### DIRECTIONS
a) From the book review, list the alternative energy sources that Greer names when dismissing them.
b) Answer these questions using the book review:
(i) In what year did "The Limits to Growth" study appear?
(ii) Whose argument about energy does Greer base his thinking on?
(iii) Which power source does the writer wish Greer had examined more seriously?
c) Pick up the book review after its final line and carry it forward.

Page added on August 24, 2011
n Part Three of this blog series I looked at John Michael Greer’s argument in The Wealth of Nature: Economics as if Survival Mattered that natural processes provide three quarters of the input into virtually all industrial outputs. Greer bases his thinking on Ernest Schumacher’s argument that energy has to be considered as foremost among Nature’s goods when taking stock of what it is that we are starting with as “natural capital” – and depleting at a lunatic rate.
In his final chapter, Greer looks at the road ahead for modern industrial societies. Seen through his eyes, it doesn’t make for a pretty picture. He picks up on the arguments of the much vilified 1973 study, “The Limits to Growth”:
“An industrial economy pursuing limitless growth in a finite world, that study pointed out, will have to contend with a steadily depleting resource base and rising pollution generated by the process of industrial production. As resources deplete, the cost of keeping them flowing into the economy will increase in real terms, as more labor and capital have to be invested to extract a given amount of each resource; as pollution levels rise, in turn, the costs of mitigating their impacts on public health, agricultural productivity and other core economic factors go up in the same way and for the same reasons. Those costs have to be paid out of current economic output, leaving less and less for other uses, until economic output itself begins to fall and the industrial world begins its terminal decline.”
If we leap out of Greer for a moment to consider our age’s most vivid example of an emerging economy moving from low-tech to high-tech, namely China, it is already clear that the strain on the world’s resources imposed by China’s great leap forward is virtually non-repeatable. Add India into the equation and there really isn’t enough left in Nature’s bank for a third miracle leap forward on that scale. At least, not in the chaotic way that matters are now being carried forward. The spectacle of Chinese “acquirers” charging around the globe trying to corner the raw commodities China needs just for this year’s growth push should make that plain enough…
If there is a weakness in Greer’s account of where industrial society is going, it is not with the general thrust, but with the sense that his arguments always move towards a conclusion that he has already reached. In this sense his book is polemical, which is no bad thing if, like him, you are trying to wake people up to a coming disaster. But it does mean he generates a momentum and a flow that dashes towards these conclusions and doesn’t admit of the fact that, well, markets react to feedback. Challenges, even environmental challenges, become fresh opportunities for new businesses to develop, bringing new services to market which are not necessarily going to be services of which he would disapprove. Hopelessly optimistic? Perhaps but, then again, perhaps not.
Greer is very dismissive of “alternative energy sources”, which he names as “nuclear reactors, solar thermal power plants, algal biodiesel or what have you”. It is hard to get more cavalierly dismissive of a hugely serious effort that cost many billions of dollars than his “or what have you…”. Personally, I would have wanted him to look a little more seriously at offshore wind, which is going to make available an impressively large amount of power in a very short (relatively speaking) time frame. A concept like the European Super Grid (which is worth Googling if you haven’t heard of it) has some relevance for his vision. Again, his arguments rush towards the inevitable conclusion that there won’t be enough resources left for these things to be built on a scale that can reverse “inevitable” industrial decline:
“This is the trap hidden in the limits to growth; once those limits begin to bite, the spare economic capacity that would be needed to build a way out of trouble no longer exists.”

### DATASET EXCERPTS
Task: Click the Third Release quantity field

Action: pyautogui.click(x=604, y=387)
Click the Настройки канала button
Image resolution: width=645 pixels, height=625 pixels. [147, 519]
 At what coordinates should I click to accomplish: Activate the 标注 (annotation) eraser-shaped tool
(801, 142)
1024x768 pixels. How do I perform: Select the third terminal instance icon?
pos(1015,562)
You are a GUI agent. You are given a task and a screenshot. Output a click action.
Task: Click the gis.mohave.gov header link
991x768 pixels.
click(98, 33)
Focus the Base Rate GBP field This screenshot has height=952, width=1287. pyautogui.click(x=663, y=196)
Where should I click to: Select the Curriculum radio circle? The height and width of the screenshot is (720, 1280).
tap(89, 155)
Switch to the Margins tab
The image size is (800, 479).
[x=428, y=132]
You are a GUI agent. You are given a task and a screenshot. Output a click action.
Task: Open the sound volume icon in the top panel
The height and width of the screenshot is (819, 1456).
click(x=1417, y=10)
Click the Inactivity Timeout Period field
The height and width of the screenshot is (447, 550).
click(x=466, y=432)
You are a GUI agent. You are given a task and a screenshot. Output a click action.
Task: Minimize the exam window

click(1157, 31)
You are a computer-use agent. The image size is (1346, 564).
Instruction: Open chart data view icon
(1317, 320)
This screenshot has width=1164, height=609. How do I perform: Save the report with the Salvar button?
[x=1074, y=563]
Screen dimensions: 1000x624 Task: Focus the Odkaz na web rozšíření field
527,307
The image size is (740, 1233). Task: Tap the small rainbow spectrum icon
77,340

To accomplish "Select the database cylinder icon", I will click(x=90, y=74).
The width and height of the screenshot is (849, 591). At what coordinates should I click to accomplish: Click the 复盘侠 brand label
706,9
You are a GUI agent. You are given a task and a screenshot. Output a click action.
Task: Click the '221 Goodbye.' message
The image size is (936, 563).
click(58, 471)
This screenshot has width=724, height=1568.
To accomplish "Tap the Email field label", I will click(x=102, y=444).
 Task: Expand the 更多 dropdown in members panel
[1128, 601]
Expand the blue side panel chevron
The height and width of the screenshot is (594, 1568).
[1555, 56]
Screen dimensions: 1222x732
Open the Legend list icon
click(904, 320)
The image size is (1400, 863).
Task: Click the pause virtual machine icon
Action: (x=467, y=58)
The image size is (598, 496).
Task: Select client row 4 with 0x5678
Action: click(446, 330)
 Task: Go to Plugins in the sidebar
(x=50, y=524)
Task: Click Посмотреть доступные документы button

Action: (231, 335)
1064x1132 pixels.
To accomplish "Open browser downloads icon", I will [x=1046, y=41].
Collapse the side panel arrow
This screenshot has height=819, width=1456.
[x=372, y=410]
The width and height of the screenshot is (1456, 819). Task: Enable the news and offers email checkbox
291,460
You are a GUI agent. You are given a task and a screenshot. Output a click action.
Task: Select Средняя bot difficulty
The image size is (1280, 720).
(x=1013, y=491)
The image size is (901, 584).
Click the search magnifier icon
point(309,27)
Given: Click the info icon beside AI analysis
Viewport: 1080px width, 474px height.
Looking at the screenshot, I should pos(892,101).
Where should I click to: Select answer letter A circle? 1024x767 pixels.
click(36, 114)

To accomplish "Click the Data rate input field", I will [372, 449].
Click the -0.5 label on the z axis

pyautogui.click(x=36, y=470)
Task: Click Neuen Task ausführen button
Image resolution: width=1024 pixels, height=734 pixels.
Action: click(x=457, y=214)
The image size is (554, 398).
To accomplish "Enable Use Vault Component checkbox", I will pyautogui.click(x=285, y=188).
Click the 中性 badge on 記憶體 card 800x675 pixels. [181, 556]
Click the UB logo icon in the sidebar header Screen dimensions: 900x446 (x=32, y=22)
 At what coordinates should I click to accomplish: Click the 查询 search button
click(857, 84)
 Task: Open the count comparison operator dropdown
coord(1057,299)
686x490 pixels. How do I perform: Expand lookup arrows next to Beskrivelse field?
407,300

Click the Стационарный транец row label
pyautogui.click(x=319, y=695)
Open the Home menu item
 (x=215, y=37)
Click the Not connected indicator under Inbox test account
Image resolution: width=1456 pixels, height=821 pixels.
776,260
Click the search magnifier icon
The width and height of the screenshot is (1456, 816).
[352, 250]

### EXPECTED RESULTS
a) Nuclear reactors, solar thermal power plants, algal biodiesel

b)
(i) 1973
(ii) Ernest Schumacher's
(iii) Offshore wind

c)
Really? If you want to see a truly eye-popping engineering feat aimed at solving the Earth’s energy requirements in, say 35 years time, do a web search for ITER, the demonstration fusion reactor now being built in the South of France. Does this mean that we’re going to pull off a “with one bound Jim was free” leap out of our energy predicament? I don’t know, but hey, it’s at least interesting – or, to put it another way, at least as interesting as contemplating a return to low-tech living and zero tourism unless you can paddle across the oceans. I loved Greer’s book, but I really do hope he’s wrong. The Middle Ages weren’t that much fun, after all…
You can buy John Michael Greer’s The Wealth of Nature: Economics as if Surivival Mattered from the New Society Publishers house website.
3 Comments on "Collapse scenarios – satire or vision of the future? Part 4"
sunweb on Wed, 24th Aug 2011 2:00 pm
Off shore wind done without fossil fuel backup for materials, transportation, maintenance and replacement?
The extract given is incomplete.